++++ ФРАГМЕНТ ТЕКСТА ++++

Жизнь с каждым годом все больше и больше опустошает торжества перемирия. Она отнимает у них смысл. Через восемь с половиной месяцев после 11 ноября — 28 июля 1919 года в Версале был подписан мир.
Об этом дне не вспоминают. О нем никогда во Франции не говорят, как не говорят родители о сыне, который их опозорил. Этот день бесславно затерялся в гуще будней. Но он делает там каторжное дело, франция ежечасно и ежеминутно ждет новой войны и боится ее. Война стала предметом ежедневных тревог французов, они растеряны и не знают, как спастись.
И вот приходит 11 ноября. В этот день воспоминаний они пьяны от жалоб, от плача, от разочарования, от злобы, от бессилия. Они, — в чьих ушах всю жизнь будут звучать грозные, величественные и окровавленные имена Марны, Соммы, Вердена, Шампани и Вогезов; они, — добрые старые бородачи, безыменная толпа фронтовых страдальцев, у которых белеют волосы и ноги теряют гибкость; они, — которые на фронте умели смотреть в глаза смерти, а в тылу не выдержали взгляда хозяев и церемониймейстеров.
Вечером 11 ноября я пошел к своему приятелю, французскому коммунисту М. Было много народу. Почти все мы были комбатанты. Говорили об утреннем параде. Кто-то принес вечерние газеты. Правые издания исходили злобой: в утренней процессии союз комбатантов-республиканцев прошел с красным знаменем. Правые не могли этого перенести. Правые давно бесятся из-за этого союза. Они не перестают убеждать комбатантов, что те не могут и не должны объединяться в союзы, окрашенные в политические цвета. Старые комбатанты должны и сейчас стоять, вне политики, как двадцать лет тому назад, когда они были в армии. Неплохо поливая грязью кое-кого из разложившихся буржуазных политиков, правые успели внушить демобилизованным некоторое недоверие к демократии, и многие комбатанты дали вовлечь себя в «аполитичные» объединения, которые все оказались фашистскими.
Но вот организовалось общество комбатантов-республиканцев, и во главе его встали три виднейших комбатанта-коммуниста: Анри Барбюс, Поль Вайян Кутюрье и Лефевр. Рабочая масса стала переходить именно в этот союз. Старые комбатанты поняли, в чем дело. Они не хотят идти второй раз на войну ради интересов господ Шнейдера и Де Венделя. Они не хотят, чтобы на эту войну угнали их сыновей. Они хотят совсем, совсем другого. Они требуют твердой демократической политики, теснейшего сближения с Советским Союзом, свободы для Испании. Многие из них побросали домашние очаги и, захватив с собой старые раны и солдатскую злобу, ушли в армию Испанской республики.
Они отлично знают цель и смысл и цену почестей, оказываемых Неизвестному солдату за то, что он дал себя убить. Но в день поминания их товарища они приходят на его могилу. Они приносят свое новое знамя: пусть над прахом убитого солдата колышется красное полотно. Пусть он знает, этот бородач с Соммы, или Шампани, или из-под Вердена, или откуда он там есть, — пусть особенно знают живые, — что фронтовики, старые боевые товарищи Неизвестного, против того, чтобы солдаты были неизвестны и чтобы солдатам было неизвестно, за что и за кого их убивают.

++++ ИСХОДНЫЕ ДАННЫЕ ++++

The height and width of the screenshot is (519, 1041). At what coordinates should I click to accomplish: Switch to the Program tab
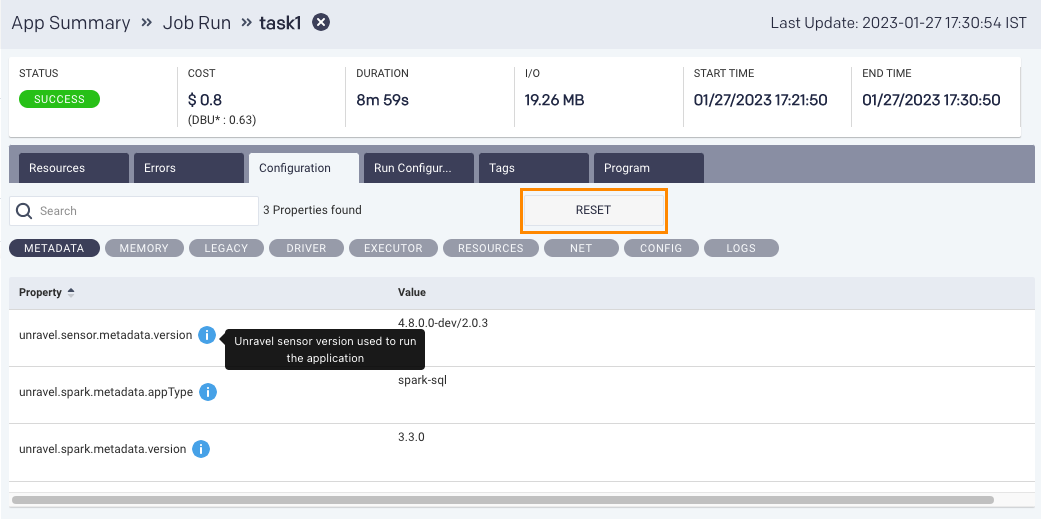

++++

_ФОРМУЛИРОВКИ ЗАДАНИЙ_
#1 Когда и где, согласно фрагменту текста, был подписан мир?
#2 Назовите все имена, которые, как сказано во фрагменте текста, всю жизнь будут звучать в ушах фронтовиков.

_СПИСОК РЕШЕНИЙ_
#1 28 июля 1919 года в Версале.

#2 Марна, Сомма, Верден, Шампань, Вогезы.